2 この条例において「公害」とは、環境の保全上の支障のうち、事業活動その他の人の活動に伴って生じる相当範囲にわたる大気の汚染、水質の汚濁(水質以外の水の状態又は水底の底質が悪化することを含む。)、土壌の汚染、騒音、振動、地盤の沈下(鉱物の採取のための土地の掘削によるものを除く。)及び悪臭によって、人の健康又は生活環境(人の生活に密接な関係のある財産並びに人の生活に密接な関係のある動植物及びその生育環境を含む。)に係る被害が生ずることをいう。

(基本理念)

第3条 環境の保全及び創造は、人類がその一部として存在し、活動している自然の生態系の均衡を尊重し、人と自然が健全に共生できるような環境を実現するとともに、市民が健康で安全かつ快適な生活を営むことができるように、これを将来の世代に継承していくことを目的として行われなければならない。

2 環境の保全及び創造は、環境の復元力には限界があることを認識し、資源の適正な管理及び循環的な利用の推進等により環境への負荷の少ない持続的な発展が可能な都市を構築することを目的として、行わなければならない。

3 環境の保全及び創造は、すべての者が公平な役割分担の下に自主的かつ積極的にこれに取り組むことによって、行わなければならない。

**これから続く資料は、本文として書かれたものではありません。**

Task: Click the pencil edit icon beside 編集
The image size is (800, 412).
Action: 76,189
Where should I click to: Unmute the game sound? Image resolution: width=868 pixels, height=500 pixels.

4 地球環境の保全は、すべての者がこれを自らの課題として認識し、あらゆる日常生活及び事業活動において環境への負荷の低減を図ることにより、積極的に推進されなければならない。

(市の責務)

第4条 市は、前条に定める基本理念(以下「基本理念」という。)にのっとり、環境の保全及び創造に関する基本的かつ総合的な施策を策定し、及び実施する責務を有する。

(事業者の責務)

第5条 事業者は、基本理念にのっとり、その事業活動を行うに当たっては、これに伴って生ずる公害を防止し、又は自然環境を適正に保全するために必要な措置を講ずる責務を有する。

2 前項に定めるもののほか、事業者は、基本理念にのっとり、その事業活動に伴う資源及びエネルギーの消費、廃棄物の排出等による環境への負荷の低減その他環境の保全及び創造に自ら積極的に努めるとともに、市が実施する環境の保全及び創造に関する施策に協力する責務を有する。

(市民の責務)

第6条 市民は、基本理念にのっとり、その日常生活に伴う資源及びエネルギーの消費、廃棄物の排出等による環境への負荷を低減するように努めなければならない。

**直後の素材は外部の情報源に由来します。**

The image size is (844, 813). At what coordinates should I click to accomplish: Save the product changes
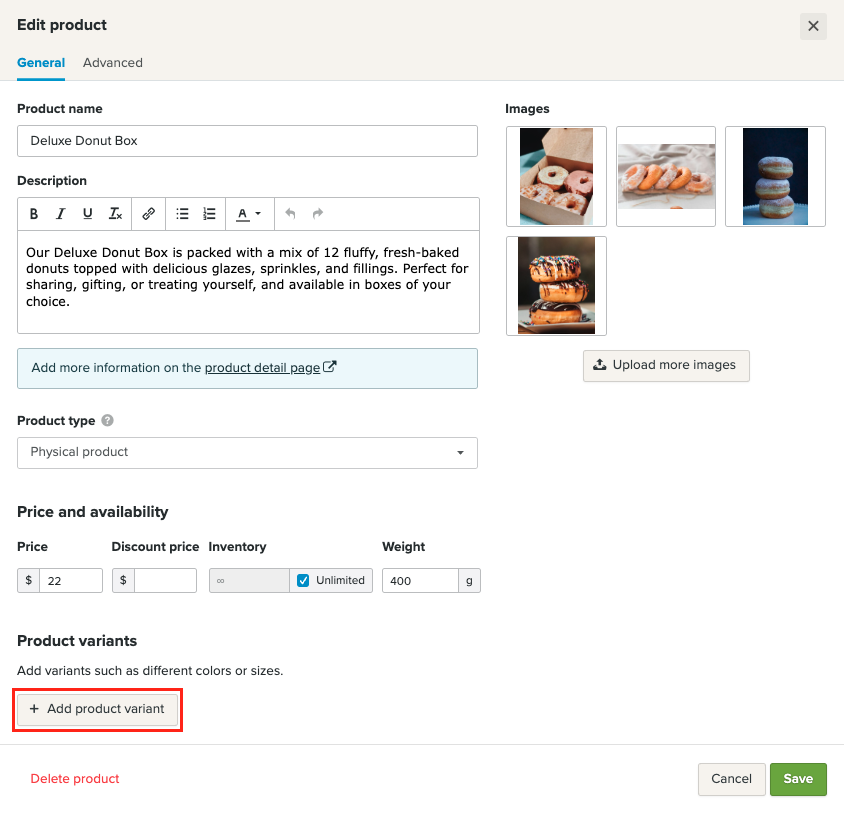click(798, 779)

2 前項に定めるもののほか、市民は、基本理念にのっとり、環境の保全及び創造に自ら積極的に努めるとともに、市が実施する環境の保全及び創造に関する施策に協力する責務を有する。

第2章 環境の保全及び創造に関する基本的施策

(施策の基本方針)

第7条 市は、環境の保全及び創造に関する施策の策定及び実施に当たっては、次に掲げる事項を基本として、施策相互の有機的な連携を図りつつ、これを総合的かつ計画的に行わなければならない。

(1) 大気、水、土壌環境の自然的構成要素を良好な状態に保持することにより、市民の健康を保護し、及び生活環境を保全すること。

(2) 生態系の多様性の確保、野生生物の種の保存その他の生物の多様性の確保に努めるとともに、森林、水辺地等における多様な自然環境の保全及び回復を図ることにより、人と自然が健全に共生することのできる良好な環境を確保すること。

(3) 人と自然との豊かな触れ合いを確保するとともに、自然環境及び歴史的、文化的な所産並びにこれらの特性を活かした魅力ある都市空間の形成を図ることにより、より質の高い環境を創造すること。

(4) 廃棄物の減量、資源の循環的な利用及びエネルギーの有効利用を推進し、並びに環境の保全及び創造に関する技術等を活用することにより、環境への負荷の少ない持続的な発展が可能な都市を構築するとともに、地球環境の保全に貢献すること。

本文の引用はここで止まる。